Prendo spunto dal romanzo “Amy e Isabelle” di Elisabeth Strout, lieve e spietato allo stesso tempo, per scrivere del peso che alcuni segreti possono avere nelle relazioni familiari, e dell’importanza di poterli invece condividere.
Il romanzo è ambientato in una cittadina anonima della provincia americana, durante un’estate straordinariamente torrida, e racconta di un microcosmo di donne, impiegate presso gli uffici di una fabbrica locale. Tra queste c’è Isabelle, ancora giovane, che tenta di celare il proprio misterioso passato dietro una facciata di decoro e perbenismo; e c’è la figlia Amy, una timida adolescente con un segreto che non riesce a tenere nascosto. Il rapporto tra le due è teso, intessuto di cose non dette e di una reciproca incomprensione che si trasforma in aperta ostilità quando la madre scopre nella figlia l’esuberanza e la voglia di vivere che un tempo erano state le sue, il suo stesso desiderio di darsi a un altro e di essere amata.
I segreti pesano e agiscono sul rapporto madre figlia, e sui timori della madre che la figlia faccia i suoi stessi errori. La paura si trasforma in durezza nei confronti della figlia, che a sua volta inizia a temere la madre. E ciò che è più drammatico è che avviene al di là della volontà e consapevolezza di Isabelle.

“Sconcertante che si potesse far del male ad una figlia senza neppure saperlo, e anzi credendo per tutto il tempo di essere genitori attenti e coscienziosi. Ma era una sensazione terribile. (…) Sapere che sua figlia era cresciuta nella paura. Solo che era assurdo, era tutto alla rovescia, perché, pensò Isabelle, voltandosi ancora a dare un’occhiata alla figlia, ero io ad avere paura di te.”

Solo nel momento in cui Isabelle, grazie al consolidarsi di legami di amicizia al femminile, riesce a condividere con le amiche il suo segreto, e successivamente, su loro consiglio, con la stessa figlia Amy, … solo allora si apre una possibilità di rapporto, in cui ci sia spazio anche per il dialogo, per il riconoscimento reciproco, per la scoperta delle proprie differenze.
Per Amy diventa così possibile affacciarsi al mondo adulto, con tutta l’eredità materna, che però ora non è più inconsapevole condizionamento, ma anche con la propria personalità e singolarità.
Talvolta nelle relazioni familiari può essere importante che ciò che è nascosto per paura o pudore, e che dal suo segreto agisce e condiziona, possa essere invece comunicato e condiviso, e divenga patrimonio comune dei membri della famiglia. Ciò permette ad ognuno di riconoscere legami, ma anche di differenziarsi e di prendere la propria personale posizione rispetto a ciò che è stato.

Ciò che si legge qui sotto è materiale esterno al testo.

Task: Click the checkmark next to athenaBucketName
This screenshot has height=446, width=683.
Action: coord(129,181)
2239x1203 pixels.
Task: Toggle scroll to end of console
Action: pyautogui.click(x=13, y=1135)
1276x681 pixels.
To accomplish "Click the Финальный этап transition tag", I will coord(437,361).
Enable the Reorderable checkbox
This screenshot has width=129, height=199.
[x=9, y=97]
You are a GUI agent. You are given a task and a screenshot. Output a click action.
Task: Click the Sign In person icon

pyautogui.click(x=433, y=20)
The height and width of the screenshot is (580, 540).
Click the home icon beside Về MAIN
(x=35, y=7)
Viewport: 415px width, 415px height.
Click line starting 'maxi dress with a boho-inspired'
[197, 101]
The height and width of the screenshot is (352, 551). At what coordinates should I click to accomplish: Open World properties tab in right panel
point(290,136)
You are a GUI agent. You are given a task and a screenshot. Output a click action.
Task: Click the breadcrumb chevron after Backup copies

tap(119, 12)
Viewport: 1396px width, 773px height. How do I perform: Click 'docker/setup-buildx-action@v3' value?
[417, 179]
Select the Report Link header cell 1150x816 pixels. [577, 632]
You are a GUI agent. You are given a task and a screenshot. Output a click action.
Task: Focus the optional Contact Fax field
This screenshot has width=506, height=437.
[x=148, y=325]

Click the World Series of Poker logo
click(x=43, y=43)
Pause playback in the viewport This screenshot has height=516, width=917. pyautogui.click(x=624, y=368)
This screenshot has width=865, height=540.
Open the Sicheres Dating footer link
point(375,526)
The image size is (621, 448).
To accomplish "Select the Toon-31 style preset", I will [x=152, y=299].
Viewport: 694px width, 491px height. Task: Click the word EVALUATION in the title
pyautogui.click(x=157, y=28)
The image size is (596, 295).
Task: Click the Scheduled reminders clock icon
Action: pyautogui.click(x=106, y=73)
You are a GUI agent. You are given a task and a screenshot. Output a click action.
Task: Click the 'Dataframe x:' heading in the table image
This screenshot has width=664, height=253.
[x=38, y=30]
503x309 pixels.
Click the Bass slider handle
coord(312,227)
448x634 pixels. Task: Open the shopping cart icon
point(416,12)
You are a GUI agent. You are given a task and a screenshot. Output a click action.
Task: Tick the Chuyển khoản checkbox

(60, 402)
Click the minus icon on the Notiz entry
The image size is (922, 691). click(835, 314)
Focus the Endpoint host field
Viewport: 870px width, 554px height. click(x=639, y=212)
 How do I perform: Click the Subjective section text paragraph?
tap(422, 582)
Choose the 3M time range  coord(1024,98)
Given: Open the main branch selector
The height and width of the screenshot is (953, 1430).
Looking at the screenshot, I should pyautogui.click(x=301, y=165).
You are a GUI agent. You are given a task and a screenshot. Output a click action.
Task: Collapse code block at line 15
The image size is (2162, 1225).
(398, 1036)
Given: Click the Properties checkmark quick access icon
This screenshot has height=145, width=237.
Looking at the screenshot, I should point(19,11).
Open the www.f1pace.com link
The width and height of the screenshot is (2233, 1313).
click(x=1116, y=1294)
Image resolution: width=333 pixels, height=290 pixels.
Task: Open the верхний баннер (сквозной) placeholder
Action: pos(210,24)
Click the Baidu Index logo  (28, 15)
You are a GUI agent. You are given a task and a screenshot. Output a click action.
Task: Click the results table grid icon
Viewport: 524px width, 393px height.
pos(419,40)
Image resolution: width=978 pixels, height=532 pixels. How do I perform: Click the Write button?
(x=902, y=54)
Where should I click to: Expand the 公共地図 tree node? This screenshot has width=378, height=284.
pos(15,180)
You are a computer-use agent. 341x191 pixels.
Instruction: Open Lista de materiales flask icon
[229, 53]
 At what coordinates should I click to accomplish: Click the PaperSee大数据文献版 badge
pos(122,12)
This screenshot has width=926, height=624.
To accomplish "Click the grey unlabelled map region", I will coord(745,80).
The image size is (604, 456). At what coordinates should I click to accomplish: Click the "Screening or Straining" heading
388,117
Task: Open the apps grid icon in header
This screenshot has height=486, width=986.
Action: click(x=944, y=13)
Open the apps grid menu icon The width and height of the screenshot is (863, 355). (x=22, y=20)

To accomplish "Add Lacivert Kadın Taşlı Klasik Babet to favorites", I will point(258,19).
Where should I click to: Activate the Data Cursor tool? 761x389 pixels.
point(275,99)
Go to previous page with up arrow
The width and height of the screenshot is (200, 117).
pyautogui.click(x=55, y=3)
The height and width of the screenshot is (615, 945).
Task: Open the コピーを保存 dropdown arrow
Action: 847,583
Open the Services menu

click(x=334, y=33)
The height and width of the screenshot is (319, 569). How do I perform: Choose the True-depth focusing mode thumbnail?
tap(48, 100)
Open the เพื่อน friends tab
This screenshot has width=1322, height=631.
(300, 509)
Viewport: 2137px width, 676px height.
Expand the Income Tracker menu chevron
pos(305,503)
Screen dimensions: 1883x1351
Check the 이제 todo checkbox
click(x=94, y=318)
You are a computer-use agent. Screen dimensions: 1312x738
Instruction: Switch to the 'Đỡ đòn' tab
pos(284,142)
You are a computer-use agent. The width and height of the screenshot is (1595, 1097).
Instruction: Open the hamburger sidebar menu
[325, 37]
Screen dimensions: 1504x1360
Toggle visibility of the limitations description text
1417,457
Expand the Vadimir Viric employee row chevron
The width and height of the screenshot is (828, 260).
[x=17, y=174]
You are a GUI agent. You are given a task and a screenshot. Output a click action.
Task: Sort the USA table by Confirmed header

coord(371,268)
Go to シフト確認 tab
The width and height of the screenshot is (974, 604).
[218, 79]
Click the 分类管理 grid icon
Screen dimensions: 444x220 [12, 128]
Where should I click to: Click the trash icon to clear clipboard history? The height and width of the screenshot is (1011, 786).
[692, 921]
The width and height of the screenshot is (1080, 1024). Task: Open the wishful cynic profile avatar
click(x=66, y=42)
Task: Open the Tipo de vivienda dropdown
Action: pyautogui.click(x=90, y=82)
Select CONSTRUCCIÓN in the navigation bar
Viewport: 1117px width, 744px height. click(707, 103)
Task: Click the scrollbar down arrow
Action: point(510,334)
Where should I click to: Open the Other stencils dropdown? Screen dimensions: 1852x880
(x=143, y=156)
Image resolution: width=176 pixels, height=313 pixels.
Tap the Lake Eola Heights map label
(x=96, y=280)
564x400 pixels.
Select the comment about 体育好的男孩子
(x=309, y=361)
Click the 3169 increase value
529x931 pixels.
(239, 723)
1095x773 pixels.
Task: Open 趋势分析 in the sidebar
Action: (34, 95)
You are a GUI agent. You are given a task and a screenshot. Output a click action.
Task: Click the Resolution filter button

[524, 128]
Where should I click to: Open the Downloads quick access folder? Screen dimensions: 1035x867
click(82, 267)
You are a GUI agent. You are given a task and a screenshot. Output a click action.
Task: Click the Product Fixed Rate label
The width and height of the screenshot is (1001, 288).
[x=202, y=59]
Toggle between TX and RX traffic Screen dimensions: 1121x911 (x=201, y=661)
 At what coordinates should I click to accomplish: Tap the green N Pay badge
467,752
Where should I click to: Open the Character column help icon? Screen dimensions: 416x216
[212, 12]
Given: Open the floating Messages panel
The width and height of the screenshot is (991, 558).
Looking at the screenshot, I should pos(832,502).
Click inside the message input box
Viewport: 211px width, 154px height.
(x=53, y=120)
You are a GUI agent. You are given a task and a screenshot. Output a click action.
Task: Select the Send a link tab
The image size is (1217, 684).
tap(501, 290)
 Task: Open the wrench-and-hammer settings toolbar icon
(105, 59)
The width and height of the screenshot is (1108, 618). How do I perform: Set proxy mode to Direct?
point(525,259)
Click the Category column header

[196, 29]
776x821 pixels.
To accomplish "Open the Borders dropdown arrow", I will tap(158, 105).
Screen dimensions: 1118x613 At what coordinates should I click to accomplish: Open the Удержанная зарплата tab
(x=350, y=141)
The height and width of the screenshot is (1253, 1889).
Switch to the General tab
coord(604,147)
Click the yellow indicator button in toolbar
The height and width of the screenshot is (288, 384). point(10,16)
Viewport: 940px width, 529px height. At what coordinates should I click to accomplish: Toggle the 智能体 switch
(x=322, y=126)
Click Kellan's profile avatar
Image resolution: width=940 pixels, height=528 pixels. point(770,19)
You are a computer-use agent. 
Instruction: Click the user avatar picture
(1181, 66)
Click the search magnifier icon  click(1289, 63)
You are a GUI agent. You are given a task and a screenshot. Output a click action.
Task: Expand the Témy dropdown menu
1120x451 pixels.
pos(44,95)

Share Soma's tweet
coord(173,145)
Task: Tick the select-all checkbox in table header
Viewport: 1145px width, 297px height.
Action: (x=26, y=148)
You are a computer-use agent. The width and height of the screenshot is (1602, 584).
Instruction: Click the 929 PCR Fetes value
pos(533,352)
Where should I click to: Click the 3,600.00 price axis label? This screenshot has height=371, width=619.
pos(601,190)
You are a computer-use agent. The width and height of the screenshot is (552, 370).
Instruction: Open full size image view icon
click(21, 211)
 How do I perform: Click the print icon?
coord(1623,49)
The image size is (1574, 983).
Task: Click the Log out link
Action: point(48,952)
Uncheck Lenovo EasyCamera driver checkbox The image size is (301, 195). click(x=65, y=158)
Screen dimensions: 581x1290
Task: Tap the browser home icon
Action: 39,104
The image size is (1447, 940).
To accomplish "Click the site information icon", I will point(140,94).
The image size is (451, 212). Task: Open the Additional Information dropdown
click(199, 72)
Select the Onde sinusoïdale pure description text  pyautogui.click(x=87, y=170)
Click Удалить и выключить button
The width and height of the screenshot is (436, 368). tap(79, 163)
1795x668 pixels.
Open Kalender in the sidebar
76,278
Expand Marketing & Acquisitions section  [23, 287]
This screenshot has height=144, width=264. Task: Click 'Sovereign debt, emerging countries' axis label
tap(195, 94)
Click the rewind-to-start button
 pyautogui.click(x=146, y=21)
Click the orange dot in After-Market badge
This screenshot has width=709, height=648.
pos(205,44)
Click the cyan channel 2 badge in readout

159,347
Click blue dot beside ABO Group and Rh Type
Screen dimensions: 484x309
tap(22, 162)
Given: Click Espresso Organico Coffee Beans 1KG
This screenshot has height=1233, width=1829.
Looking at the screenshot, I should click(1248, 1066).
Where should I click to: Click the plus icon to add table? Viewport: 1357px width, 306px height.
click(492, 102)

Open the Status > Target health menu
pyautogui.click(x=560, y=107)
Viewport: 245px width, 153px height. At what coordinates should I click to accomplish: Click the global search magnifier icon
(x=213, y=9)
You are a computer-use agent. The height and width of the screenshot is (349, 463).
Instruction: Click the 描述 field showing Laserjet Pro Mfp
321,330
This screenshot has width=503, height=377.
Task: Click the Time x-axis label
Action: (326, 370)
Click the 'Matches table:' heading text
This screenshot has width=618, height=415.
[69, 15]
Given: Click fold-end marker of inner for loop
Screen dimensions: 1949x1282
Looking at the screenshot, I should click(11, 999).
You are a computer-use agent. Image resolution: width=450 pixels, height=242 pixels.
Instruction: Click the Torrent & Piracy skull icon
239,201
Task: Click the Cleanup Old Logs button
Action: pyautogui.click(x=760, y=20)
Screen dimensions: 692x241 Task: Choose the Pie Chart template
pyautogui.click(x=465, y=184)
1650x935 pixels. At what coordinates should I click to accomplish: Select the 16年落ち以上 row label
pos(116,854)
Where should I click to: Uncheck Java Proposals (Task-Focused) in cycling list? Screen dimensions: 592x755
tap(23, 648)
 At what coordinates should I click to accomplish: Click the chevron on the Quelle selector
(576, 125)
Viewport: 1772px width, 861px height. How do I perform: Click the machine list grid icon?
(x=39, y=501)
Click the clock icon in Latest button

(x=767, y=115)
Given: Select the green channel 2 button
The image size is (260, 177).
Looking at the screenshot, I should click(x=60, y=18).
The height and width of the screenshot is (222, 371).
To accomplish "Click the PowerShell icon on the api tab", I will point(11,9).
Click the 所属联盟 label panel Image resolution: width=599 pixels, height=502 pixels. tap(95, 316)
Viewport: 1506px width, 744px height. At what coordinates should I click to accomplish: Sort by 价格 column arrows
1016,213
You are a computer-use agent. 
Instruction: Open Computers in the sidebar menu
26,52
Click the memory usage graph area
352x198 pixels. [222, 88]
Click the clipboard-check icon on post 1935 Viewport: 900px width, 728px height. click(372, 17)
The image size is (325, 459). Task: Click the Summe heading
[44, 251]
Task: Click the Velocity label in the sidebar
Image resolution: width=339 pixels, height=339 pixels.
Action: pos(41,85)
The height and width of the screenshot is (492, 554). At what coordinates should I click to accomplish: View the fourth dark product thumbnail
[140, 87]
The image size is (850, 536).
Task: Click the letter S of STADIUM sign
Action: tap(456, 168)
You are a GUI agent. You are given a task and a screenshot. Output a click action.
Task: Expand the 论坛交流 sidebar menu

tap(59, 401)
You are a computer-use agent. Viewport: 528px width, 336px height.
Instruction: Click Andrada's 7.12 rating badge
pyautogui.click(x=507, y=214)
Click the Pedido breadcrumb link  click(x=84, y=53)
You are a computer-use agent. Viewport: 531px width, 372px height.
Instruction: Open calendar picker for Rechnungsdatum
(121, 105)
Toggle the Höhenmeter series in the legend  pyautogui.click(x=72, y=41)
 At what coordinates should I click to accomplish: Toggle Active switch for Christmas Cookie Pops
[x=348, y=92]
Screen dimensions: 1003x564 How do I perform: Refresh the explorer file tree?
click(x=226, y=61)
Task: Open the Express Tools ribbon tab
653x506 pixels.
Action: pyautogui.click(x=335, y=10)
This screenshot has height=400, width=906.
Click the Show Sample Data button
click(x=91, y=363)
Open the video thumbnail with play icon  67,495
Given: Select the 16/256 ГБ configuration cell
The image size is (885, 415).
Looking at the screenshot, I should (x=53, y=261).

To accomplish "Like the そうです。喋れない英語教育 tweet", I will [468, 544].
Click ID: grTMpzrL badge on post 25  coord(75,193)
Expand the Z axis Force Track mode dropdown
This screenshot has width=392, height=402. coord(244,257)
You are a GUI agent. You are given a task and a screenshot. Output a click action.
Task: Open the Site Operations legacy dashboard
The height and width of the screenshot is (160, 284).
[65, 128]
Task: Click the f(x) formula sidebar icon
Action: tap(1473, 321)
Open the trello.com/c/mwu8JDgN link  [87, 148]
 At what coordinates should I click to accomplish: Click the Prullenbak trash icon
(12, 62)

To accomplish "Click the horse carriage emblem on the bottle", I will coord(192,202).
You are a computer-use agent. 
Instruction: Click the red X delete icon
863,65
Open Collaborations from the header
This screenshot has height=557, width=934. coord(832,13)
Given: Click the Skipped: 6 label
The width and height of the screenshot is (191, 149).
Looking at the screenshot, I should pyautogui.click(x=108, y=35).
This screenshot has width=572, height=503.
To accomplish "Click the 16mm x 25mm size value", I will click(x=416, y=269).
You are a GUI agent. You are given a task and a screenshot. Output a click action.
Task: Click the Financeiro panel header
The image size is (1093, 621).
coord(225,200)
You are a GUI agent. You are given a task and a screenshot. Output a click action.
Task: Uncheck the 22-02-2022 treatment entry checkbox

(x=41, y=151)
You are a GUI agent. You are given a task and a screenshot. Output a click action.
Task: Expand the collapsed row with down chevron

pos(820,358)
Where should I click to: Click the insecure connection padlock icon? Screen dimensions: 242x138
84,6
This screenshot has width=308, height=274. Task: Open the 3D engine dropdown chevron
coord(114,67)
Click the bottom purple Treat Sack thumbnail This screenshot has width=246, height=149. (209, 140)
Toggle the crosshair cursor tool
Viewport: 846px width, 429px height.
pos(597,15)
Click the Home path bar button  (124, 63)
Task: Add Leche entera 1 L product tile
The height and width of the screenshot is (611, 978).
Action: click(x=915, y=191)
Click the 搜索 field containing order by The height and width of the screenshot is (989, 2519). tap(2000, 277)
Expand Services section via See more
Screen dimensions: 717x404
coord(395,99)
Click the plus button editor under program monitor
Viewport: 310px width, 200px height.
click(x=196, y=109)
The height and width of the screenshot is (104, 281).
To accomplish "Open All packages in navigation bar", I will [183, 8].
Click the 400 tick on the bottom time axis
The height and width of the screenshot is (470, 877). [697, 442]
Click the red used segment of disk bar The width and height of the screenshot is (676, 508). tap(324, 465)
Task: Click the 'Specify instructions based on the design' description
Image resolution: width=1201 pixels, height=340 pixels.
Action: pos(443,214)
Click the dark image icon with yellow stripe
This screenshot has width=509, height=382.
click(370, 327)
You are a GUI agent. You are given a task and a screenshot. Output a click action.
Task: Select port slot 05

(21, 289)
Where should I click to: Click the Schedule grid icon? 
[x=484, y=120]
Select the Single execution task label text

Tale rivelazione/condivisione che si é potuta realizzare nella vita di Isabelle, ha aperto nuove possibilità di realizzazione e di progettazione autonoma per Amy, la ragazza, ma anche per la stessa Isabelle, oltre ad una maggiore comprensione e calore nel loro rapporto.
Talvolta uno degli obiettivi della psicoterapia individuale, familiare o di coppia, è proprio creare il contesto adatto perché si possano verificare tali rivelazioni/condivisioni, e se ne possa fare buon uso, per migliorare le relazioni e il benessere dei singoli.